When Can You Withdraw from a 403(b)?
In general, you can’t receive distributions from your 403(b) account until:
- You’re 59 1/2 years old
- You’re 55 years old and retired
- You die (survivors or beneficiaries receive distributions)
If you take early distributions, you’ll have to pay a 10% penalty on top of normal taxes for the income. That fee is included with your tax return for the year.
A hardship withdrawal is any early distribution you receive from your 403(b) while you’re still working. Most financial firms allow hardship withdrawals in emergency circumstances, including:
- Medical Expenses. These are large, unreimbursed expenses for you, your spouse, or dependents.
- Home Down Payment. This is permitted for a primary residence, not investment properties.
- Tuition and Fees. You must use the funds for higher education due in the next 12 months.
- Eviction or Foreclosure. This can cover rent or mortgage payments if you have no other income or assets to cover costs.
Hardship withdrawals are subject to regular taxes and the 10% early distribution penalty.
As long as the firm that holds your account allows it, you can borrow from your 403(b) up to $50,000 or half of the account’s value, whichever is less.
The firm sets an interest rate based on market rates. It also treats a loan as an early distribution, so you have to pay the 10% penalty in taxes for the year you receive the loan.
You have to repay a 403(b) loan within five years, and you face serious tax consequences if you default.
Taxes on 403(b) Distributions
You’ll pay taxes on 403(b) distributions like ordinary income, except for those from a Roth account. Your tax rate depends on how much you receive, including any other income you earned for the year.
You’ll pay those same taxes on an early withdrawal, plus an extra 10% penalty.
If you expect to withdraw quite a bit, either in retirement or early as a hardship withdrawal or loan, consider paying estimated taxes each quarter to avoid a huge tax bill and an underpayment penalty in April.

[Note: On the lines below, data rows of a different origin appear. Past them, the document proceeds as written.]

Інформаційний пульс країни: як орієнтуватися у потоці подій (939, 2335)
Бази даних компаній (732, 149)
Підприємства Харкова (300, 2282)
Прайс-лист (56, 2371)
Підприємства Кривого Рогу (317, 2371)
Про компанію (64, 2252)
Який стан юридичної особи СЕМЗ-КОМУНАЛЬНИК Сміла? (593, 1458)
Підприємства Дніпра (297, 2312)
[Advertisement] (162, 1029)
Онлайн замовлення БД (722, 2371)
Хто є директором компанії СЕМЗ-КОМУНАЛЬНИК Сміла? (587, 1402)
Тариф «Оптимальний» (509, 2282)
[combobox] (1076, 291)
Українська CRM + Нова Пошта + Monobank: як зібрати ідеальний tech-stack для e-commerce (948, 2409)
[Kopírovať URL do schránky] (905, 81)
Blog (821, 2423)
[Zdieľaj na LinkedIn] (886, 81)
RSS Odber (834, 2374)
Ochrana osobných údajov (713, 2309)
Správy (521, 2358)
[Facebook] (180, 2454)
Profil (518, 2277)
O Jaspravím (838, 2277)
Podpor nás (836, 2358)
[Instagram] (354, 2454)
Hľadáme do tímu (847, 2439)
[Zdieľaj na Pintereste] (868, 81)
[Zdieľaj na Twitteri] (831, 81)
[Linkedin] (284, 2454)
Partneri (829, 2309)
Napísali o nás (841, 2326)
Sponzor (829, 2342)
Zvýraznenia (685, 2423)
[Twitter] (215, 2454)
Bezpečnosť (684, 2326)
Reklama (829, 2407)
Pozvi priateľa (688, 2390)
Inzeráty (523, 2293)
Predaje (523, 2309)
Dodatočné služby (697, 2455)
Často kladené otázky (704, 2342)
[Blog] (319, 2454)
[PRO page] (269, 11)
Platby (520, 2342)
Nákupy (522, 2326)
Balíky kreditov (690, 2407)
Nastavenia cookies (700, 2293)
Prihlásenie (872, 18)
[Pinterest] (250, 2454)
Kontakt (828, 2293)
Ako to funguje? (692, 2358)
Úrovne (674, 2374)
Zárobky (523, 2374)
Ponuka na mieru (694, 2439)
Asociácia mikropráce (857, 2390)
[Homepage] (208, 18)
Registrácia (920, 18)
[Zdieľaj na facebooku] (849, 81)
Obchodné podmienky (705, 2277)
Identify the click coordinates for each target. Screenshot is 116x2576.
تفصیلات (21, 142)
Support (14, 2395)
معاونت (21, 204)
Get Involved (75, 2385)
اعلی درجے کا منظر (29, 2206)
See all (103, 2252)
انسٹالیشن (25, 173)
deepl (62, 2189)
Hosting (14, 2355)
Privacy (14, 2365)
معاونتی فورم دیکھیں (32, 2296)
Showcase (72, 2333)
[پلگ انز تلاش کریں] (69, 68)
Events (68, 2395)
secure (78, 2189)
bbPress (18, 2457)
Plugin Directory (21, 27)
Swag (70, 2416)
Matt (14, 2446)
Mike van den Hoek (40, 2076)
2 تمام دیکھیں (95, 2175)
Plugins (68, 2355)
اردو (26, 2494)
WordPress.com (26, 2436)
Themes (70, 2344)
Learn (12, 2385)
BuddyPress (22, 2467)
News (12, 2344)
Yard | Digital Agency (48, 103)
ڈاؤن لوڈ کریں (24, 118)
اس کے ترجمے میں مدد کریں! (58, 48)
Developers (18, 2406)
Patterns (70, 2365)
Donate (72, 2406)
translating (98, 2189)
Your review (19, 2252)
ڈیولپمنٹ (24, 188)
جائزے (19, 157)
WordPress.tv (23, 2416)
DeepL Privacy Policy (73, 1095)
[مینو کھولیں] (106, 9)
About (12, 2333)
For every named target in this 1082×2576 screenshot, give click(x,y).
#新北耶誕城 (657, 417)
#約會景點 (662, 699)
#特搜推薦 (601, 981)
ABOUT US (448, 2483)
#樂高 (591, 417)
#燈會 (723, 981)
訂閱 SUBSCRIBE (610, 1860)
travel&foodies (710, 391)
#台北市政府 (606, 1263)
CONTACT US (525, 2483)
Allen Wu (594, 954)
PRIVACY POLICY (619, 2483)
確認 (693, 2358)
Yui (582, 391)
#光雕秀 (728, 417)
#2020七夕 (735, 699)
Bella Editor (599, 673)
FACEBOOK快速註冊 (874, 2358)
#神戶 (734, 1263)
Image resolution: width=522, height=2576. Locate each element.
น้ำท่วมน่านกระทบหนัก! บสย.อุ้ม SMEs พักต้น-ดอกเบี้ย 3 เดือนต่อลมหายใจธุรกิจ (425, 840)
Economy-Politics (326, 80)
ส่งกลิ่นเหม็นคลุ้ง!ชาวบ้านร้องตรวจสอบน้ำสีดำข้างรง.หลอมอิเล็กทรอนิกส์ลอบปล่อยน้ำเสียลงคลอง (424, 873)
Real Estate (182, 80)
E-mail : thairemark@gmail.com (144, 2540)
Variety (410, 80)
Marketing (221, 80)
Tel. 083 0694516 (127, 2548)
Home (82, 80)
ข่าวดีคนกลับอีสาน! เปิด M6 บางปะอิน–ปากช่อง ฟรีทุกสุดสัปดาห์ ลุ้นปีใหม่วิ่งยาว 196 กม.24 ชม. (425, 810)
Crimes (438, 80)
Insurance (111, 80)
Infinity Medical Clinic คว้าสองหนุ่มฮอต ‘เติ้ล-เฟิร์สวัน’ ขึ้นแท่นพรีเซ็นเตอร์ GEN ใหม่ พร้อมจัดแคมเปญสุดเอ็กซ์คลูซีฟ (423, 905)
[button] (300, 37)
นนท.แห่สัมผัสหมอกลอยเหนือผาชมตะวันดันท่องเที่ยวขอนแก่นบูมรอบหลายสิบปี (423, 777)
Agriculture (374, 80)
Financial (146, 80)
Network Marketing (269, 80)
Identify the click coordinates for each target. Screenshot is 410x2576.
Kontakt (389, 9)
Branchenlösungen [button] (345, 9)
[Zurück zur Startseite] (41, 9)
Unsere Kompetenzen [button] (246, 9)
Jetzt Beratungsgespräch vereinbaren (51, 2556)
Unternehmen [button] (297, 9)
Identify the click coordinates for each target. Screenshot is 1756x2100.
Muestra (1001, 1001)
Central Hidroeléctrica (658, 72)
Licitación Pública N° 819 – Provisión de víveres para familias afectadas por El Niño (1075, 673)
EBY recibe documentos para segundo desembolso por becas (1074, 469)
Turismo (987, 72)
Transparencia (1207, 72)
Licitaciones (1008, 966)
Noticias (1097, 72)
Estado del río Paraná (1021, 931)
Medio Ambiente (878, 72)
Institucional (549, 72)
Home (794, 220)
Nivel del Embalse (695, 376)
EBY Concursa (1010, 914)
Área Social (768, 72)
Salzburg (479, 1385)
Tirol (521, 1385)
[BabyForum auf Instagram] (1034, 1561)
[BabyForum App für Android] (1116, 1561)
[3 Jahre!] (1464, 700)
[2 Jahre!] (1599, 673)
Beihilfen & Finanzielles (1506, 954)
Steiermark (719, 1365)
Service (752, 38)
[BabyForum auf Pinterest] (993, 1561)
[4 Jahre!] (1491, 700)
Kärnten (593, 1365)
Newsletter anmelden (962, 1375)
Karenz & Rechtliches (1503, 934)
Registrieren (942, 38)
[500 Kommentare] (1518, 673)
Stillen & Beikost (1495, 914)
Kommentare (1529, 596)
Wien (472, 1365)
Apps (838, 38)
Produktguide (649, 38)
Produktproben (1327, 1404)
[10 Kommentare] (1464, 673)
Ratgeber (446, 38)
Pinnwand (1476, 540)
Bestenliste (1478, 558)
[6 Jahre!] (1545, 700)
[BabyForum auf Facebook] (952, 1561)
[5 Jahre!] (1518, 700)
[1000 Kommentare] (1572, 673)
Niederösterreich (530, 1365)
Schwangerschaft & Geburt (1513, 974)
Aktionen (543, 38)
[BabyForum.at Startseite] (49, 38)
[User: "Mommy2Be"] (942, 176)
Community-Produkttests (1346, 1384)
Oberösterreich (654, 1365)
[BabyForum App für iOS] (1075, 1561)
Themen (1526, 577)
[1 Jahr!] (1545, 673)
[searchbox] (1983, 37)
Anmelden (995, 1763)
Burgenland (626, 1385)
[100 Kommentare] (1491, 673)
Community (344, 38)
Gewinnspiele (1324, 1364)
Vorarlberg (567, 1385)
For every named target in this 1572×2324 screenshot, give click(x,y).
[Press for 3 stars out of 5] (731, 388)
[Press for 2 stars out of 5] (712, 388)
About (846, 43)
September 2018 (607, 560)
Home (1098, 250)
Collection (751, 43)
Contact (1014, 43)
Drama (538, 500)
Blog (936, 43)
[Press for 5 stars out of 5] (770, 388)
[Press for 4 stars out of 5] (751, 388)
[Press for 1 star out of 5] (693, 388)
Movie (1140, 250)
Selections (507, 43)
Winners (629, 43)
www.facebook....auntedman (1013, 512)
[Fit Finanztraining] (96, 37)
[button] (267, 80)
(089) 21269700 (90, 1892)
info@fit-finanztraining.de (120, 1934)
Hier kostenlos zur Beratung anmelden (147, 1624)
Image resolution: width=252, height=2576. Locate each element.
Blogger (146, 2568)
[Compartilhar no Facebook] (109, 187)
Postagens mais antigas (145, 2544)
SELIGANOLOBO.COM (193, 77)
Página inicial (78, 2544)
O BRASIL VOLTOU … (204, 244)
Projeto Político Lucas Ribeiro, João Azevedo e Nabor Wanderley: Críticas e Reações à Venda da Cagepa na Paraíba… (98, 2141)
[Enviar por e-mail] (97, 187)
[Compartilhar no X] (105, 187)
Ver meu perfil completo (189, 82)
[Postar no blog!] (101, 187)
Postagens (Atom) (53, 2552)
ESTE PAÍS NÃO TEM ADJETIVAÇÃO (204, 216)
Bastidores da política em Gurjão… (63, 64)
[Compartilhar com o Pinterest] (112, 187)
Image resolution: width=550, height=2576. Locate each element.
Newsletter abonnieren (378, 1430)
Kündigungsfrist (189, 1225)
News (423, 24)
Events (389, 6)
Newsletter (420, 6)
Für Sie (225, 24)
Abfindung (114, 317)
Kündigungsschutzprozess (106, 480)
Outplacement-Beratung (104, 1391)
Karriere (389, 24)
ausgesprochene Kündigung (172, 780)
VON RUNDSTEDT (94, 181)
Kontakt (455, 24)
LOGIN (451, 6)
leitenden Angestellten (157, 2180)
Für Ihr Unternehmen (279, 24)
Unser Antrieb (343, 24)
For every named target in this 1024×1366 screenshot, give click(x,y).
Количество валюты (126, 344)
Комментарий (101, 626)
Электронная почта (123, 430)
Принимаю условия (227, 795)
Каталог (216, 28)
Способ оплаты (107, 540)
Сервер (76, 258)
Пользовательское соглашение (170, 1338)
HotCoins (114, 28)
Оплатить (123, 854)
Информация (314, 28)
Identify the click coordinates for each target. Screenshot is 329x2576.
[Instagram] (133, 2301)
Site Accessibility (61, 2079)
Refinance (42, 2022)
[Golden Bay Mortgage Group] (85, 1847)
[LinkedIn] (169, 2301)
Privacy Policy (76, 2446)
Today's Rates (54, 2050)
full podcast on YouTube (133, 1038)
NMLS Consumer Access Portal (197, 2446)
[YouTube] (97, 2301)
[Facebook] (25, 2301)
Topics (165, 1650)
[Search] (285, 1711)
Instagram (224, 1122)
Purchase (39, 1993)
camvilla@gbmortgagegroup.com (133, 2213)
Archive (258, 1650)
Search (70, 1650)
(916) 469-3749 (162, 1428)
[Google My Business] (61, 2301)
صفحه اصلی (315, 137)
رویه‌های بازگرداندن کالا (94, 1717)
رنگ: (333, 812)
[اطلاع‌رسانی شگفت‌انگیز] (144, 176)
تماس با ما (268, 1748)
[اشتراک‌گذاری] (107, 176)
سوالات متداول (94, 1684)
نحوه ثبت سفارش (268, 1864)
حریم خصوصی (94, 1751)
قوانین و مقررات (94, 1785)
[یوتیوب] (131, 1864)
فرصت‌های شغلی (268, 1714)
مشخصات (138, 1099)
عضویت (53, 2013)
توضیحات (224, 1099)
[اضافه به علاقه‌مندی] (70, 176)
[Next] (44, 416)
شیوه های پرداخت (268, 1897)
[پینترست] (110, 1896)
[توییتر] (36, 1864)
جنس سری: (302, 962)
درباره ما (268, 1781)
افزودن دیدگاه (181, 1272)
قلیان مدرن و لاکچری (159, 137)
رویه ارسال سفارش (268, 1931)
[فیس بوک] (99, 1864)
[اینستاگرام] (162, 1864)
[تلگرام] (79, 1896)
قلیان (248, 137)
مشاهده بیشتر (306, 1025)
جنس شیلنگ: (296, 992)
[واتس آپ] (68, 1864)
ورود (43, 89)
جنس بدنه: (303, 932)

Once you’re eligible, you can withdraw as much or as little as you want from your 403(b) account until you’re 70 1/2 ears old. After that, you have to withdraw at least a minimum amount each year or face a tax penalty.
The minimum required distribution amount depends on the total account balance and your age. The IRS provides worksheets to help you determine your required minimum distributions (RMDs). Based on life expectancy, the calculated RMD is intended to draw down all of your retirement savings within your lifetime.
A 403(b) retirement savings plan is a tax-advantaged way for public school and nonprofit employees to save for retirement. If your employer offers one, especially with a contribution match, it can be a financially sound long-term savings option.
To maximize savings in your 403(b), invest in mutual funds that match your risk tolerance and personal situation. For example, young investors tend to have tolerance for more aggressive (and risky) portfolios, and investors become more conservative as they near retirement.
However you invest, a tax-advantaged, employer-sponsored account is one of the simplest and smartest ways to save for retirement. The earlier you start saving, the more benefit you can get out of investment returns because of compound interest.
Don’t be intimidated by the details. Someone in your company’s human resources department should be able to guide you through setting up a 403(b) account. Contributions come directly out of your paycheck, setting your savings on autopilot. And you can always roll over the balance into an IRA or another retirement account if you leave your job, so you can always keep your savings with you.
Are you considering opening a 403(b) account? What’s stopping you?